The Story
Why it exists.
The beginning
CnR Create built its catalog around a single organizing principle: every zodiac sign gets an olfactory portrait. Air Libra arrived in 2011, designed under perfumer Olivier Funel to capture the air sign's signature contradictions, lightness that endures, elegance that doesn't shout, sweetness that doesn't cloy. The zodiac framing isn't decorative. It's the brief. Every note in the pyramid exists to serve that thematic mandate.
What makes the pyramid interesting is the tension between air and earth. Orchid leads, delicate, almost ephemeral, but immortelle anchors the heart with its hay-like, honeyed depth. Ylang-ylang bridges the gap with its creamy floral warmth. Then vanilla, tonka, and musk at the base. The structure moves from something that could float away to something that wants to stay. That's not an accident.

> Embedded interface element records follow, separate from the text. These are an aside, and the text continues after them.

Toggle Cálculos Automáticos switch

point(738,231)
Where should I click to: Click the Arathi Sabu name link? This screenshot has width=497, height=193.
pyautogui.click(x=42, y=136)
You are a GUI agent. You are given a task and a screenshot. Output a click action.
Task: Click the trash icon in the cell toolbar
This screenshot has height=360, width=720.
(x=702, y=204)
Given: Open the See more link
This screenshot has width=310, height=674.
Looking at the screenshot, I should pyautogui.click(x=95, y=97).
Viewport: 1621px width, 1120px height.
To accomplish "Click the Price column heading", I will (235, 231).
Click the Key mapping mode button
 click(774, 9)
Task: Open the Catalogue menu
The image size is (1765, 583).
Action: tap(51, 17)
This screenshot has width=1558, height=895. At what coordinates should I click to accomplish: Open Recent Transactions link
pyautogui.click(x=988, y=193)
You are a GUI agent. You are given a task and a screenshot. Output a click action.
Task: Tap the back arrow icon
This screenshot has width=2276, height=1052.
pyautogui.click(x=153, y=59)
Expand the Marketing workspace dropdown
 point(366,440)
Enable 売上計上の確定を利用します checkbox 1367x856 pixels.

That's the perfumer translating Libra's core tension, indecision, balance, the need for harmony, into scent architecture.
The evolution
Orchid opens. Bright, slightly green, the kind of flower you smell in passing and almost miss. Hyacinth adds a lift, that characteristic sharp-floral note that reads as morning air. Thirty minutes in, the cyclamen softens everything. A turn. The immortelle and ylang-ylang arrive together, bringing herbal warmth that feels more autumn than spring. Narcissus adds a creamy yellow depth. Then the base: vanilla and tonka, a warm sweetness that settles against the skin like powder. Musk keeps it close. No sillage explosion, this isn't a fragrance that fills rooms. Six to eight hours later, on the wrist, it's still there. Powder. Warmth. The memory of flowers.
Cultural impact
Air Libra occupies a specific niche within a niche, a zodiac-aligned fragrance by a house that resists categorization. The powder-floral orientation sits at an interesting angle to mainstream fragrance trends, which tend toward either clean minimalism or loud orientalism. What CnR Create offers instead is thematic coherence: a fragrance built around the idea of balance, harmony, and elegance that refuses to be anything other than exactly what it is. The community response reflects that specificity. Wearers tend to either connect with the powder-forward warmth or find it too distinct for regular rotation. There's little middle ground, which, for a Libra-themed fragrance, might be exactly the point.